Other ambitious transportation projects are underway, including a $110-million bridge and tunnel system linking Hong Kong with the nearby mainland city of Shenzhen. A 25-mile bridge linking Hong Kong with Zhuhai and Macao to the west is in the planning stages.

During the first nine months of this year, the province drew $12.6 billion in direct foreign investment and conducted more than $200 billion in foreign trade, according to Guangdong’s governor, Huang Huahua.
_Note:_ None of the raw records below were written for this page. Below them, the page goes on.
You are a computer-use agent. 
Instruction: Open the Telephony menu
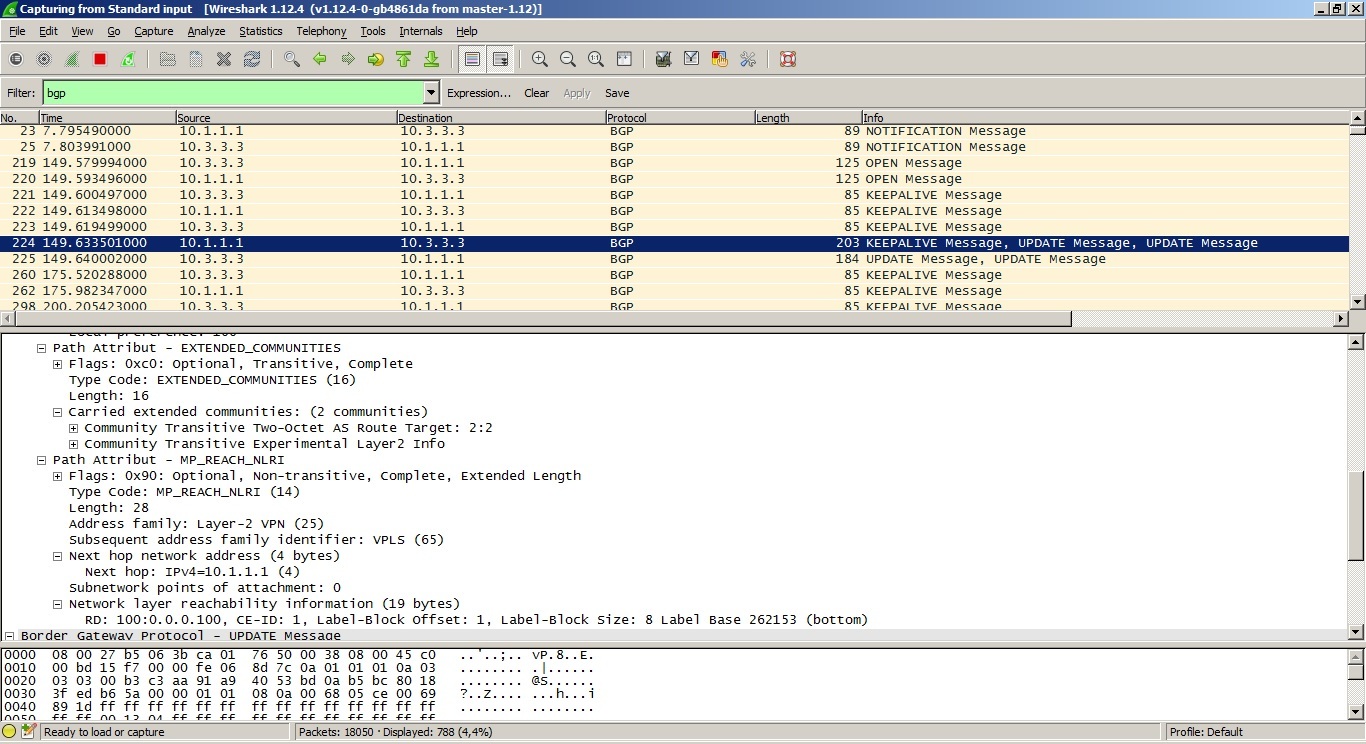point(321,31)
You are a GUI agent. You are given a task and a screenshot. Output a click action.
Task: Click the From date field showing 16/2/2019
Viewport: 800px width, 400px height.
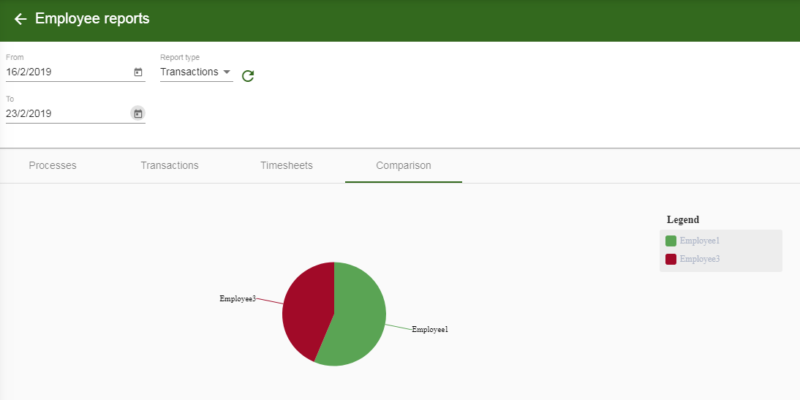65,72
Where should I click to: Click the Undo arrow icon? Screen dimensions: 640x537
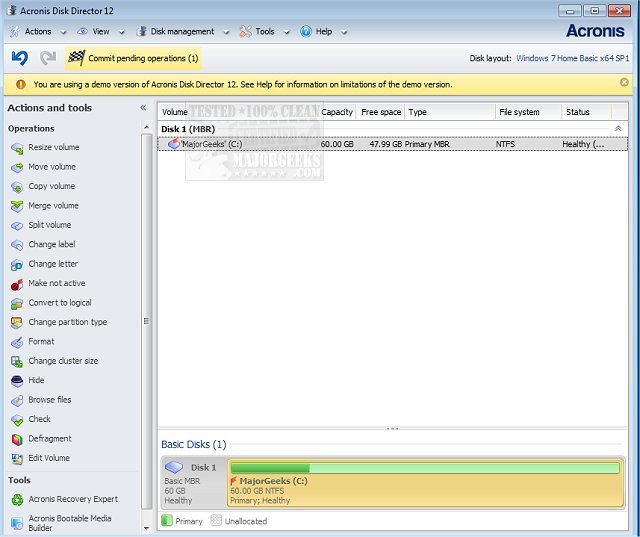coord(19,58)
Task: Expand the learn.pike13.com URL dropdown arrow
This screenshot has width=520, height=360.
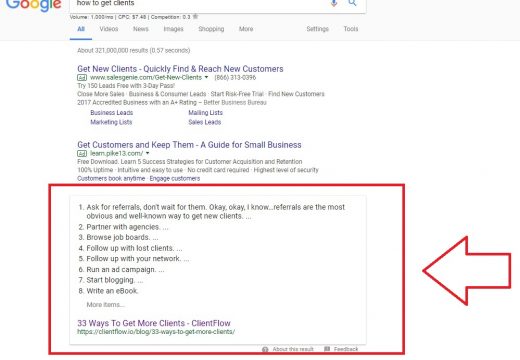Action: (x=147, y=153)
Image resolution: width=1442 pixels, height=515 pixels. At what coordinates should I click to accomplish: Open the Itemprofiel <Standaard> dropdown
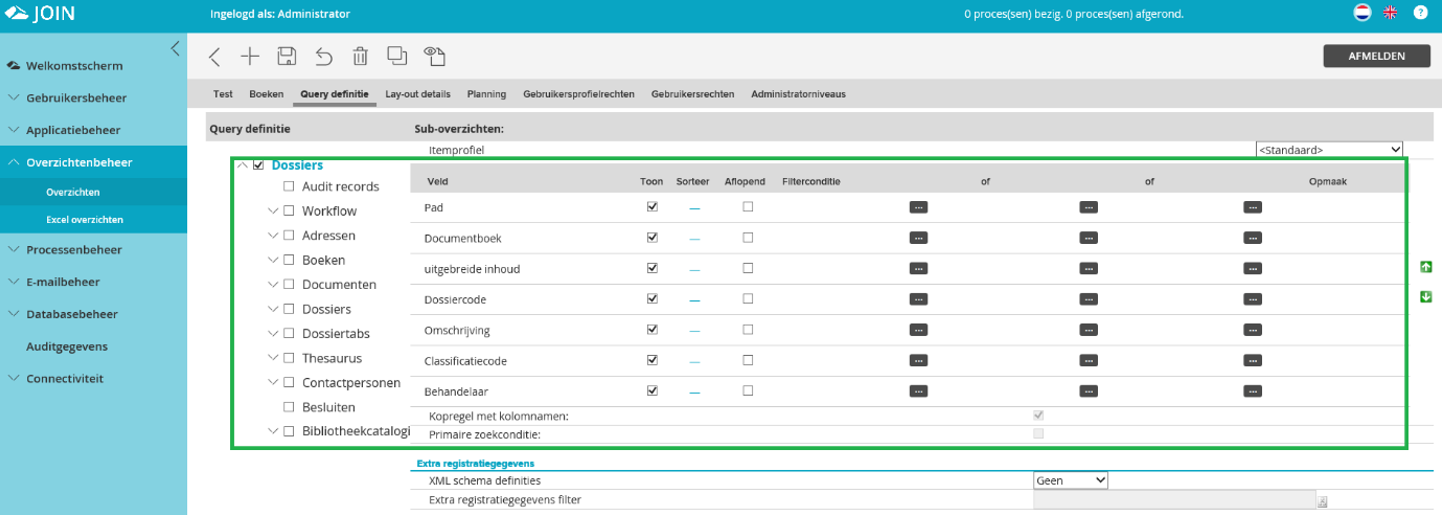coord(1329,150)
And this took place in a year when the pneumonia-like SARS illness slowed economic activity to a crawl for two months last spring.

“We’re growing at [an annual rate of] 13.3%,” he said.

At present, about 85% of the traffic at Guangzhou’s existing airport consists of domestic flights, but those involved with Baiyun International -- 12 miles from the downtown area -- said they hoped to change that.

“We predict we’ll have increased international travel,” said Huang, the airport official. Evidence of this push came this month when Air France and Guangzhou-based China Southern Airlines announced plans to inaugurate nonstop service to Paris in January. It would be the first nonstop service linking the delta metropolis with a major Western city.

So far, at least, Hong Kong International Airport officials seem relaxed about Guangzhou’s challenge. While Guangzhou currently serves just a handful of destinations outside China, Hong Kong offers flights to 140 destinations globally, with less than one-third of them in mainland China.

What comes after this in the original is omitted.